Фет не шёл навстречу готовности приятеля изливать душу, оставаясь в общении с ним закрытым в неменьшей степени, чем с другими сверстниками, — не поведал ему правду о своём происхождении (впоследствии Григорьев будет писать о Фете как о «полунемце»). Это только ещё больше притягивало Аполлона, заставляло гадать, что скрывается за напускным, как ему казалось, цинизмом друга: «Вольдемар (под этим именем Фет фигурирует в ранней прозе Григорьева. —
Это не мешало Григорьеву, самому сочинявшему стихи и ставшему горячим почитателем творчества друга («У меня никогда не было такого ревностного поклонника и собирателя моих стихотворных набросков, как Аполлон», — констатировал Фет), выводить из этих «страданий» и страсть к стихотворству. Пользуясь правом, даваемым литературой вымысла, Григорьев даже вопреки фактам приписывает себе (или своему литературному двойнику) пробуждение этой страсти в «Вольдемаре» и тем самым — роль его спасителя: «Может быть, я сделал его тем, чем он стал теперь, ибо как за якорь спасения схватился я за художественное влечение его природы»141. В «Листках из рукописи скитающегося софиста» он выражается даже более категорично: «Я спас его для жизни и искусства». Результат, по Григорьеву, был неожиданный — лекарство оказалось слишком сильным, превратив «Вольдемара» в холодного эстета, жертвующего всем для своего искусства: «С способностию творения в нём росло равнодушие. Равнодушие ко всему, кроме способности творить, — к Божьему миру, как скоро предметы оного переставали отражаться в его творческой способности, к самому себе, как скоро он переставал быть художником»142. Очевидно, что здесь нужно сделать скидку на склонность автора к экзальтации и преувеличениям; но именно в этом случае Григорьев через призму своего идеализма кое-что верно рассмотрел в своём приятеле.
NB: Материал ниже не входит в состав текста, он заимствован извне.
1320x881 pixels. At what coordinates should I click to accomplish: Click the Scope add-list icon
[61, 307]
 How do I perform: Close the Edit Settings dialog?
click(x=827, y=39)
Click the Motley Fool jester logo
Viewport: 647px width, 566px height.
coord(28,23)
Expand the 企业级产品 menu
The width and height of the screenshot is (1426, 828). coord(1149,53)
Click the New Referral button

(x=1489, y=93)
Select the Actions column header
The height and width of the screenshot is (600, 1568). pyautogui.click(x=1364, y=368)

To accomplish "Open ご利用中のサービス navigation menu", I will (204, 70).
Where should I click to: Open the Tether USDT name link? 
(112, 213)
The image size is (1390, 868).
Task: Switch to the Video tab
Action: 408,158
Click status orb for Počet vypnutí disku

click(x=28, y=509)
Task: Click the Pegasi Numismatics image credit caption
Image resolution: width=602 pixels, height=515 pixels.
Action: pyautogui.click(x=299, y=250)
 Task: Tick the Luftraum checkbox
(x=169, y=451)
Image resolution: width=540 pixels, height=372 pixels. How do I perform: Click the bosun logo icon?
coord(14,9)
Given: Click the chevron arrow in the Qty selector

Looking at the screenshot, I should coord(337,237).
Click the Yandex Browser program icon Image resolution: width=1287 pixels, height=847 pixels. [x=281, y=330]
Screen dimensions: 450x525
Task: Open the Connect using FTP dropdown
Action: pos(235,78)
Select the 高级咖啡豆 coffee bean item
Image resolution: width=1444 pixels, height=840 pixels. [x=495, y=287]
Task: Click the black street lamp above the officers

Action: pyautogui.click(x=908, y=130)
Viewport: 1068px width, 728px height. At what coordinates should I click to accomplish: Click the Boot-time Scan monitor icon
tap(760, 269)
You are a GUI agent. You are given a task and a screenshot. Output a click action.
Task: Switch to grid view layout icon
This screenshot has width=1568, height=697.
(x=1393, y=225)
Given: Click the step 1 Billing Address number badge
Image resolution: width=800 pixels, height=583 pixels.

Для такого героя, которого Григорьев вывел в своём «Вольдемаре», жизнь является всего лишь средством, стимулом для искусства. Но повседневность, рутина, в которую погружен человек, представлялась слишком скучной, эмоционально бедной и непригодной для поэзии. Выходом могло быть торжество мечты, фантазии, переносящей поэта в иные, намного более красочные миры. Другой выход — преобразование самой этой жизни с помощью каких-то эксцентричных, дерзких поступков, совершая которые, человек создаёт экстраординарные ситуации, вызывающие соответствующие эмоции у окружающих, заставляющие заурядную жизнь играть яркими красками. Зачитывавшийся, по его собственному признанию, лермонтовским «Героем нашего времени», в котором эта игра в жизнь и с жизнью ведётся чрезвычайно обаятельным Печориным, юный Фет был готов экспериментировать, чтобы сделать жизнь ярче и острее, открыть в себе чувства, по-настоящему достойные поэзии.
Испытательным полигоном стала любовь. В период учёбы в университете Фет пережил несколько любовных историй (он обладал весьма привлекательной внешностью и наверняка был готов надевать маску модного демонизма не только перед Аполлоном Григорьевым). Нам доподлинно известно только о двух. Одна, начавшаяся ещё на первом курсе, имела, если можно так выразиться, традиционный характер (о ней будет подробнее рассказано ниже). Вторая, случившаяся скорее всего уже на третьем курсе, выглядит очень необычно и напоминает печоринские «эксперименты». В своих воспоминаниях Фет об этом эпизоде не упоминал, но посвятил ему небольшую поэму «Студент», впервые опубликованную в 1884 году. В прозе эта история составила центральную сюжетную линию григорьевской повести «Офелия», в которой автор не преминул подчеркнуть постоянно ужасавшую его рассудочность намерений Вольдемара: «Он говорил, что хотел бы влюбиться, что ему это нужно для его поэзии, что влюбиться не трудно, стоит только захотеть»143.